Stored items
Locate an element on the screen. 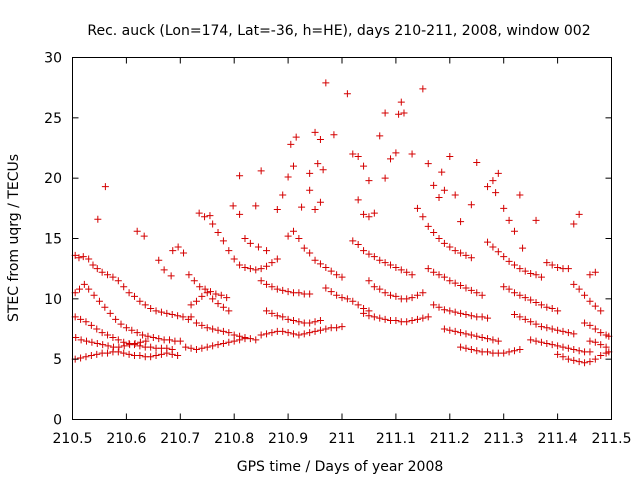  x-tick-label: 210.9 is located at coordinates (288, 439).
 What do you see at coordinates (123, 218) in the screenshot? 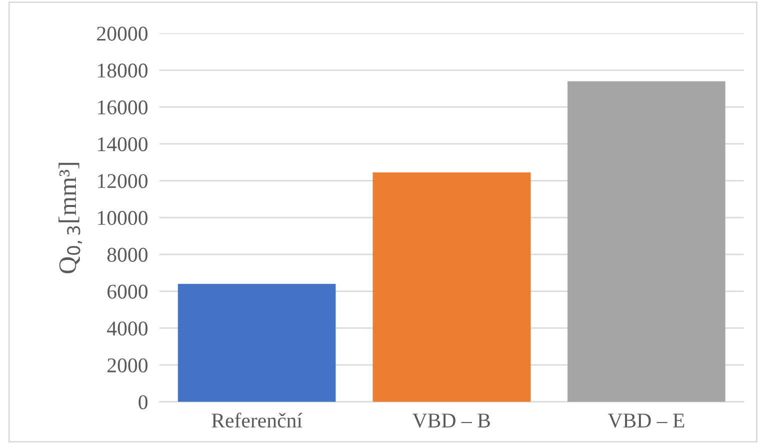
I see `y-tick-label: 10000` at bounding box center [123, 218].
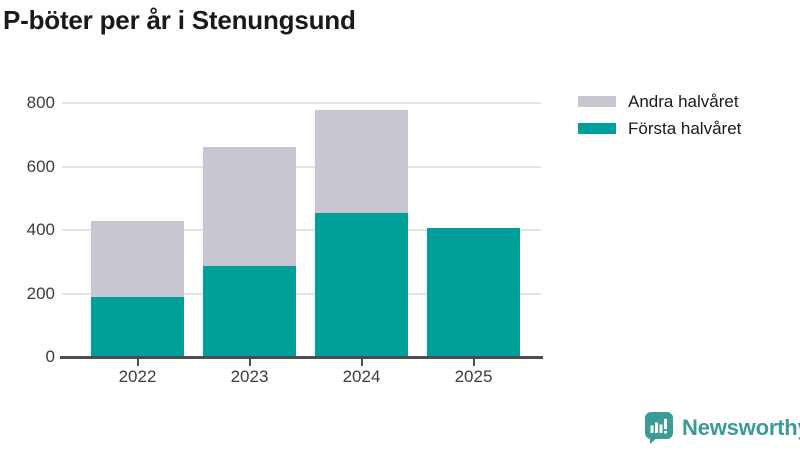 The height and width of the screenshot is (450, 800). Describe the element at coordinates (684, 101) in the screenshot. I see `legend-label: Andra halvåret` at that location.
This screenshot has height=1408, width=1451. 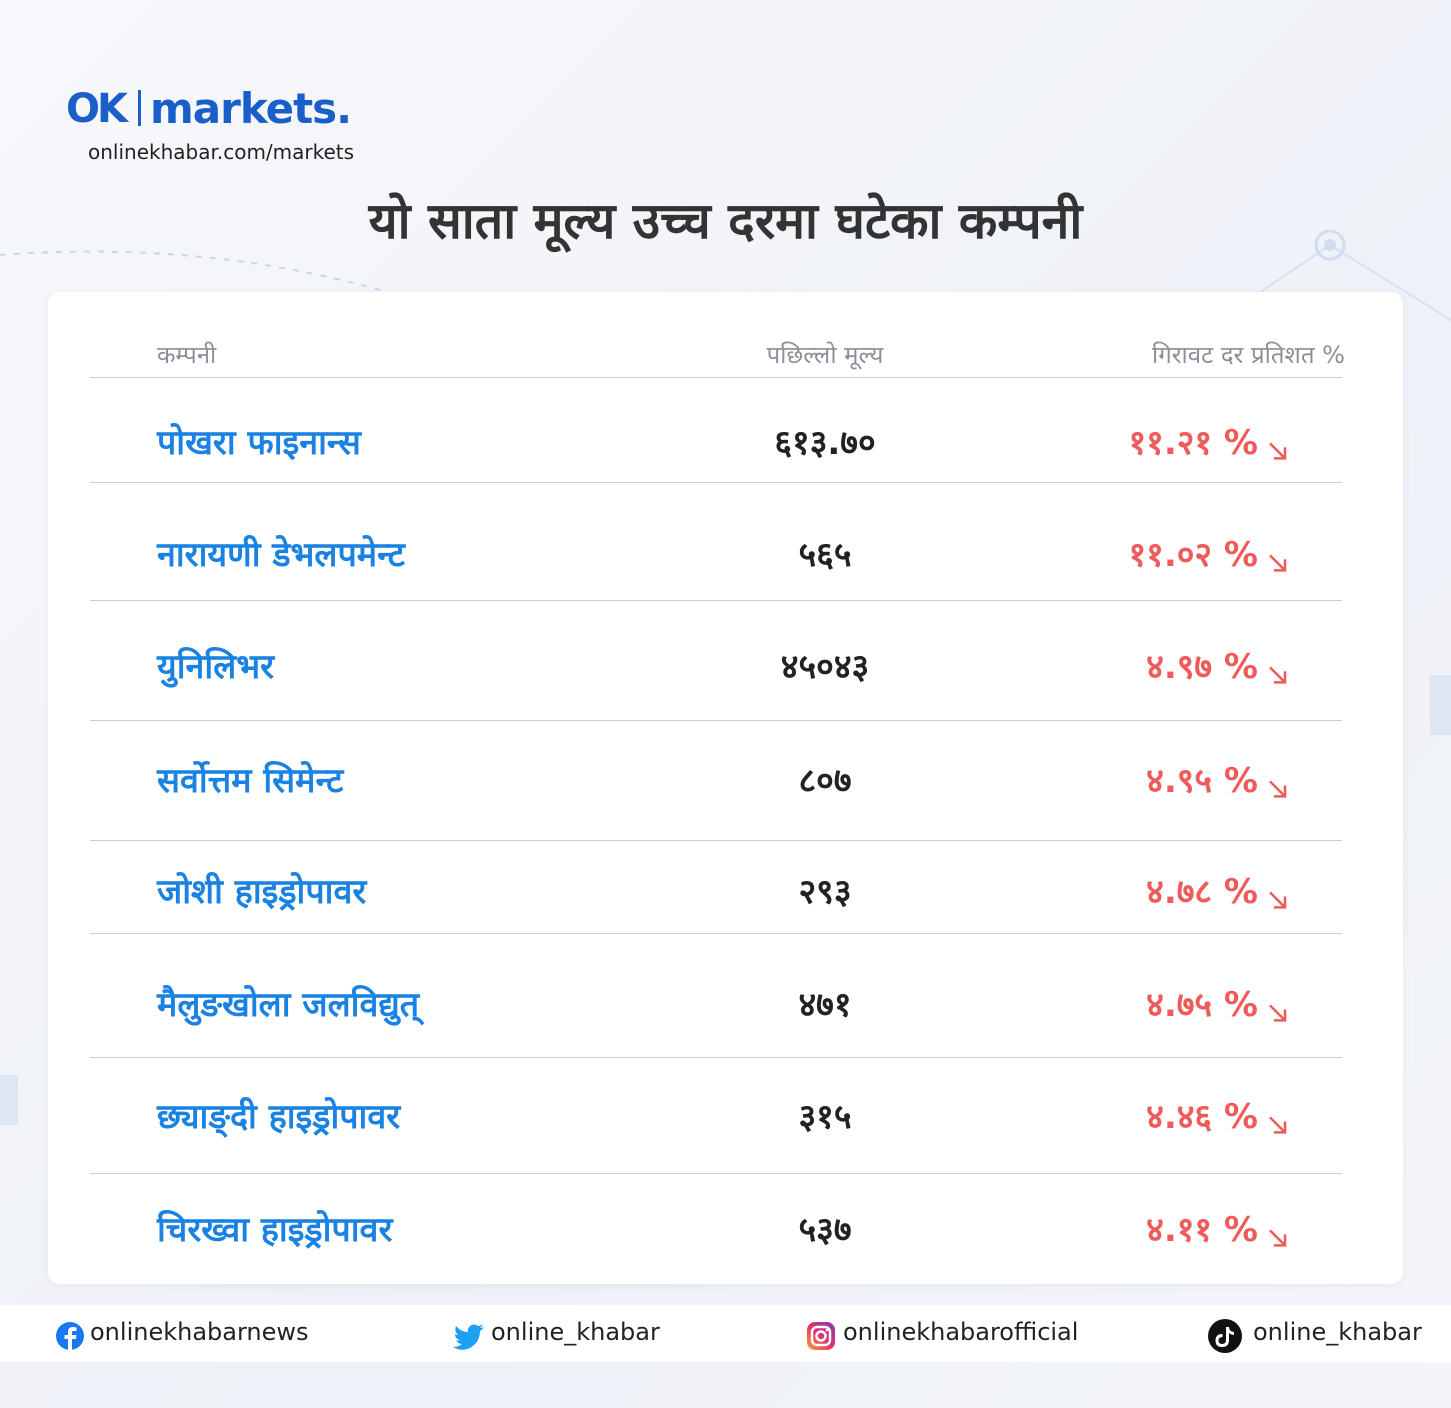 What do you see at coordinates (825, 355) in the screenshot?
I see `column-header: पछिल्लो मूल्य` at bounding box center [825, 355].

**Your objective**
Change "What do you see" to "What appears" in the lines from the one with "What do you see at coordinates (123, 218)" to the one with "The height and", and give those lines again with nothing else altered. Omit the pictures from your answer.

**Solution for this exercise**
 What appears at coordinates (123, 218) in the screenshot? 
I see `y-tick-label: 10000` at bounding box center [123, 218].
 The height and width of the screenshot is (450, 800). Describe the element at coordinates (684, 101) in the screenshot. I see `legend-label: Andra halvåret` at that location.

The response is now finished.